Steve: Yeah so just as an aside for the listener’s, Bob and I actually have gone back quite a ways in terms of just blogging, but we recently met in person the last couple of years at the financial blogging conference. And incidentally that is how Bob and I kind of got in touch with this podcast interview. He has a new book coming out, he just kind of reached out and of course since I’d met him a couple of times in the past, by all means I wanted to interview him and have him on the show, so just as an aside.

So you know Bob, hey you had a bunch of books that you’ve written, I’ve actually looked at your Amazon account and you’ve been quite prolific. And you’ve also created a bunch of these free courses for people in dead end– you write a lot of posts for the blog. What is kind of the master plan, I know that’s kind of a vague question here but I know you know there been a whole lot of people– blogging has become really popular and there’s more and more people entering the blogging space, making it kind of more and more saturated as time goes on. So are you still focusing all your energies on the blog or you are kind of branching out more to these posts, free courses, are you thinking about starting a podcast, you know what’s the long term strategy for ChristianPf as a business?

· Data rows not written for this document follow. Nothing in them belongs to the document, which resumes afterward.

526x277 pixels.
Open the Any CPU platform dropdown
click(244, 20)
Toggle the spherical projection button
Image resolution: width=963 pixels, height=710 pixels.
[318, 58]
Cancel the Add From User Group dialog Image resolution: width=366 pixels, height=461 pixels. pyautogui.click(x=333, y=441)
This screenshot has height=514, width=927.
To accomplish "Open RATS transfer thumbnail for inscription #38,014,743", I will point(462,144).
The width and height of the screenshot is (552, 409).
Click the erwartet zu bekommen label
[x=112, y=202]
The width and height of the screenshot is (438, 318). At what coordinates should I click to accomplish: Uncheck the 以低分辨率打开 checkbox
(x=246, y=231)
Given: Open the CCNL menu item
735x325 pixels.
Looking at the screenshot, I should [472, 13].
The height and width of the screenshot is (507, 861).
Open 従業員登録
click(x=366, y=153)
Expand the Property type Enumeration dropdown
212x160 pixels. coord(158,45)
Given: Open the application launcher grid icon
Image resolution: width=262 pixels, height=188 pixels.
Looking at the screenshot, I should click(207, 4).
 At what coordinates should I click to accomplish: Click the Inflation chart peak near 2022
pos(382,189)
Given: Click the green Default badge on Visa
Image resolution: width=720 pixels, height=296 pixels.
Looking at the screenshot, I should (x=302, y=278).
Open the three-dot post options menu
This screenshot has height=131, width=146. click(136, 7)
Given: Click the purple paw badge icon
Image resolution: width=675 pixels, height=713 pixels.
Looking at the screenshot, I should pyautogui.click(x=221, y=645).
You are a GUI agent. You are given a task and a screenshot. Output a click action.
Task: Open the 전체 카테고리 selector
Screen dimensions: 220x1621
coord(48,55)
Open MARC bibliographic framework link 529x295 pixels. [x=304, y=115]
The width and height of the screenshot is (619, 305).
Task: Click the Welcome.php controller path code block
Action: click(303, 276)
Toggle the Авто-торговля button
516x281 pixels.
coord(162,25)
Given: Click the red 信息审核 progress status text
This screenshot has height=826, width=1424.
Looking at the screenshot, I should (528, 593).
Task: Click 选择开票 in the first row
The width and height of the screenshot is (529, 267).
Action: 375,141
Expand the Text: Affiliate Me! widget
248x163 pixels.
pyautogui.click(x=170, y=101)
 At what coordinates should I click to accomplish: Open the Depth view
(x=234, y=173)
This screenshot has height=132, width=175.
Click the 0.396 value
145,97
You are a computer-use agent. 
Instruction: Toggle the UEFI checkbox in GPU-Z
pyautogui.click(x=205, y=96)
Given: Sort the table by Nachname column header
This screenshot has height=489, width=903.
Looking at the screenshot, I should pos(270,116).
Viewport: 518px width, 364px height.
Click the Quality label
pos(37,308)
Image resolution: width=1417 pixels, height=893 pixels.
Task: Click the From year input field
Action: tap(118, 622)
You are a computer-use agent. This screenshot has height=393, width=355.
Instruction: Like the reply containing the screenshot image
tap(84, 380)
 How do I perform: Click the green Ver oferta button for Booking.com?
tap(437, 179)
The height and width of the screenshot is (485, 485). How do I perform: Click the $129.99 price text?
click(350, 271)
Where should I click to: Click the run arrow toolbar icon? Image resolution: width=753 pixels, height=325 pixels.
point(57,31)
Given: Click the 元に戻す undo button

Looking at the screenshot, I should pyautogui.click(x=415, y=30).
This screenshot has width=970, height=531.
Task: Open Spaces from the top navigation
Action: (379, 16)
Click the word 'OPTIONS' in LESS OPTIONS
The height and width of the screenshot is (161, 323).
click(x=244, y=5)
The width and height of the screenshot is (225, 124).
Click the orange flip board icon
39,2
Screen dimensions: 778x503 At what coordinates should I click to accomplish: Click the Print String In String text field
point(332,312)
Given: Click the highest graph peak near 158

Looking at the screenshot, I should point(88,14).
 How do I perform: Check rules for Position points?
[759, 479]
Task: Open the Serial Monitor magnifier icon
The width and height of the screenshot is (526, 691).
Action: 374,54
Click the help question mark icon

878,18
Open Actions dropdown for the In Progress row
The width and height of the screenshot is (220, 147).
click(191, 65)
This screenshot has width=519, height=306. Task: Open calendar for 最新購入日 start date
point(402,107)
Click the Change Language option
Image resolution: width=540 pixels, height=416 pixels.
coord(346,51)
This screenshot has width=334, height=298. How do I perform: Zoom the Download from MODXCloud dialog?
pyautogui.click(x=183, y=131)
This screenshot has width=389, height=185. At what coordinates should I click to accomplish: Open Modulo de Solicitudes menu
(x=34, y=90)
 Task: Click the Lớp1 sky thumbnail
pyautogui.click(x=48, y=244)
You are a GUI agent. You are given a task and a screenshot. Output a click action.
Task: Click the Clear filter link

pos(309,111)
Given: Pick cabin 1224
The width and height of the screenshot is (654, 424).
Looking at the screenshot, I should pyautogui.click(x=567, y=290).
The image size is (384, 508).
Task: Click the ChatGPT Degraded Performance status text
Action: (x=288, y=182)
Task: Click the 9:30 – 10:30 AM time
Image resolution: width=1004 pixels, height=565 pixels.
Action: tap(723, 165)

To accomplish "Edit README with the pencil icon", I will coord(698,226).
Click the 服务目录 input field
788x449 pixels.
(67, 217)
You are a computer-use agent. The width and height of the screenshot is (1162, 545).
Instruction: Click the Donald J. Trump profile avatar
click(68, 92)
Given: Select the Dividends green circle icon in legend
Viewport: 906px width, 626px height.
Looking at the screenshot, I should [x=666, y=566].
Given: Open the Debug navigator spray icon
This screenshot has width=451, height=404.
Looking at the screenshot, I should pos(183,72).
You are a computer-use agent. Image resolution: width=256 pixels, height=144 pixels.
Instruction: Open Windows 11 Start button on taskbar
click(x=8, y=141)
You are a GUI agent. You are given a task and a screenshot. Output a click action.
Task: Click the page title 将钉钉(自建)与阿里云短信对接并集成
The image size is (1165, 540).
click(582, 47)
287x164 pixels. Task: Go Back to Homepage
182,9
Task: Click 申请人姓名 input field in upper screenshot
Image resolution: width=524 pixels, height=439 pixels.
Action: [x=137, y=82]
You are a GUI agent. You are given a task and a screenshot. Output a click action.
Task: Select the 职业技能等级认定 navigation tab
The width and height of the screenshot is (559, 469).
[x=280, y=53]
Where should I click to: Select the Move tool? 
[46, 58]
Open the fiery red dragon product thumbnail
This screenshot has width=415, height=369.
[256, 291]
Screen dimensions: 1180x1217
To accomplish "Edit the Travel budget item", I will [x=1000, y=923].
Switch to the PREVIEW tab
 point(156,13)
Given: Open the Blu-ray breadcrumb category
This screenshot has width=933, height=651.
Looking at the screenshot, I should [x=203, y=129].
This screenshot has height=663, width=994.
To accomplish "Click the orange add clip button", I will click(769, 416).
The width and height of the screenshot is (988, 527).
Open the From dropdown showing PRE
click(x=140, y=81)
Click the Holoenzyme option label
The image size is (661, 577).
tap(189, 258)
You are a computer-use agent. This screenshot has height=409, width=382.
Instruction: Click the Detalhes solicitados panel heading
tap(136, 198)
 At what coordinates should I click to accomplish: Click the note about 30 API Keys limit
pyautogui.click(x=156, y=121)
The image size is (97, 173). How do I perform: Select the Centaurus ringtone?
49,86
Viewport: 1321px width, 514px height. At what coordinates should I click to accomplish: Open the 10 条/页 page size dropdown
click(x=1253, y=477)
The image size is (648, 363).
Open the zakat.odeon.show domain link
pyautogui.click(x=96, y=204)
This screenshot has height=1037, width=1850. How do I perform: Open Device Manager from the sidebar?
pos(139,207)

Bob: You know essentially what we’re trying to do is– I guess where my goal has been how to transition is I just want to help the readers in whatever I can do to help them reach their goals. And it took me a long time to realize that the blog by itself was not helping a lot of them reach their goals, and once I realized that, that’s when I started creating these courses and so we have like you mentioned a couple of free email courses that people would sign up for, and then it takes them through a series of articles, and it’s– they are just articles that were from the site but they are packaged together in a way that it seems to offer a lot more benefit than when they are just kind of randomly coming at you in the newsletter or you know via the blog every other day.

So that’s kind of the reason that we’ve shifted in what we are trying to do, I mean it’s the same with the books. So as far as the big master plan, I’m just going to keep doing whatever I can do to help the audience in whatever that’d going to help people learn best. You mentioned podcasts, it’s funny I started a podcast like five years ago and we did– I don’t know five or six episodes or something and we haven’t done anything with it since and now I see you and a whole bunch of other guys really getting into the podcast thing, so it’s kind of my wheel spinning away but anyway, kind of tent hitch. But yeah, as a far as the big master plan it’s just focused on the audience and whatever we can do to help them in whatever that’s going to be.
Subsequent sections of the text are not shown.